Roma, chiusa l'operazione Defrel con il Sassuolo. Prestito con obbligo di riscatto

20 milioni di euro più bonus e percentuale di futura rivendita in favore del Sassuolo

Roma, chiusa l'operazione Defrel con il Sassuolo. Prestito con obbligo di riscatto
Gregoire Defrel, zimbio.com

Roma-Defrel, adesso ci siamo per davvero. Trattativa lunga fra i giallorossi e il Sassuolo che per lasciare partire il proprio attaccante verso la Capitale chiedeva una cifra importante, con la Roma vogliosa di chiudere l'operazione, ma di non svenarsi per un giocatore che arriva pur sempre per fare da prima alternativa a Edin Dzeko. Almeno così sembra ad oggi, poi la stagione potrebbe raccontare altre storie.

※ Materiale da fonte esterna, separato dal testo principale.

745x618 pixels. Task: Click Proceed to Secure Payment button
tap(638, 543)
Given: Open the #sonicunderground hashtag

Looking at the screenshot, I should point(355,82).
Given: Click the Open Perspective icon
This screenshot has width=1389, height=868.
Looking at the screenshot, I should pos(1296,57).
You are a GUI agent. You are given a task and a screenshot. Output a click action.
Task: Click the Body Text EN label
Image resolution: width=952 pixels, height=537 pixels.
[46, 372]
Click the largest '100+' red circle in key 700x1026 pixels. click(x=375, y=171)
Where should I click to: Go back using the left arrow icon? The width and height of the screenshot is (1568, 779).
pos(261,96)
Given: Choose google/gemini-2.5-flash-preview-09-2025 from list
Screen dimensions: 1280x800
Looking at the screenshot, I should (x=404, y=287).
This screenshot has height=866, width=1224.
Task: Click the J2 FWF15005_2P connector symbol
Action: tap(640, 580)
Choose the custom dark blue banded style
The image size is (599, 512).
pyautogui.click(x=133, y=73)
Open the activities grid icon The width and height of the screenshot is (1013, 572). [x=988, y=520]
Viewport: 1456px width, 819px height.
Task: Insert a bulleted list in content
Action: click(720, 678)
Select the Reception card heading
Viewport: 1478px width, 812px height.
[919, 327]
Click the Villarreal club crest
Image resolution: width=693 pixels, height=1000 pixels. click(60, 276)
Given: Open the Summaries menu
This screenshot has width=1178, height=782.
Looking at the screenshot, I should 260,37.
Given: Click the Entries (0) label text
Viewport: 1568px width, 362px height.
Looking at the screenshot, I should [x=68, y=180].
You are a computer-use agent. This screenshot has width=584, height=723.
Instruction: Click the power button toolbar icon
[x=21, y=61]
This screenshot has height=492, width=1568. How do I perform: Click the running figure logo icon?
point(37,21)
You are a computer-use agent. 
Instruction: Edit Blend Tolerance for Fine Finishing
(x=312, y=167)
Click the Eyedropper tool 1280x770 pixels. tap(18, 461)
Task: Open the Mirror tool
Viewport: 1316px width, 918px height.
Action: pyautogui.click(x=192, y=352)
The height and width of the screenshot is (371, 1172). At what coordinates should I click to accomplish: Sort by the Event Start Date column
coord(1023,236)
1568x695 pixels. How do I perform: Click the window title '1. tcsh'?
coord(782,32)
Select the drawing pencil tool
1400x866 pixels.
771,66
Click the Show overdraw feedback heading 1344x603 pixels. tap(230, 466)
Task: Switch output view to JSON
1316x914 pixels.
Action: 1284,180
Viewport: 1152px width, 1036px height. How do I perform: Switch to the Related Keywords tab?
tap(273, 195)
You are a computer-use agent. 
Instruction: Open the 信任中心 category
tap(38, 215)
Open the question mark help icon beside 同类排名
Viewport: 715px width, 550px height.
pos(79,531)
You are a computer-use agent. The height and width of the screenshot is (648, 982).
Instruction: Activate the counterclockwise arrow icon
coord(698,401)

Intanto, però, Roma e Sassuolo hanno definito ogni dettaglio di questa operazione e ci si avvia verso lo scambio dei documenti. La cifra complessiva che verrà investita da Monchi sarà di 23 milioni di euro così divisi: 5 per il prestito, 15 per l'obbligo di riscatto alla fine della prossima stagione, più altri 3 di bonus legati al raggiungimento di determinati traguardi. In più per il Sassuolo c'è anche una percentuale sulla futura ed eventuale rivendita dello stesso Defrel che guadagnerà 1,5 milioni di euro all'anno. Come detto il francese arriva come prima alternativa di Edin Dzeko e anche Eusebio Di Francesco nel corso di una recente conferenza stampa ha parlato di Defrel come di una prima punta e di quanto abbia lavorato con lui a Sassuolo per trasformarlo in un bomber d'area. Vedremo come verrà utilizzato dal tecnico alla Roma.

Intanto la squadra è arrivata negli Stati Uniti e dal ritiro di Detroit ha parlato il portiere Alisson"Ho la voglia di affermarmi qui con la Roma, di indossare la numero 1. C'è anche il mondiale l'anno prossimo. Avrò delle competizioni importantissime con la Roma, la Champions, il campionato, la Coppa Italia. Voglio fare il mio meglio per la squadra e magari portare uno scudetto o un titolo qualsiasi. Nella passata stagione mi aspettavo di giocare di più, sono arrivato qui per giocare, poi è stata una decisione del mister. Io rispetto questo, non ho giocato quanto volevo però ne ho approfittato per allenarmi al massimo. Ho mantenuto sempre la mia presenza con il Brasile, questa è una cosa che fa bene. Di Francesco è un bravo allenatore ci stiamo conoscendo. Ho un'impressione di un allenatore che sa sistemare bene la squadra, sa gestire il gruppo fuori e dentro il campo".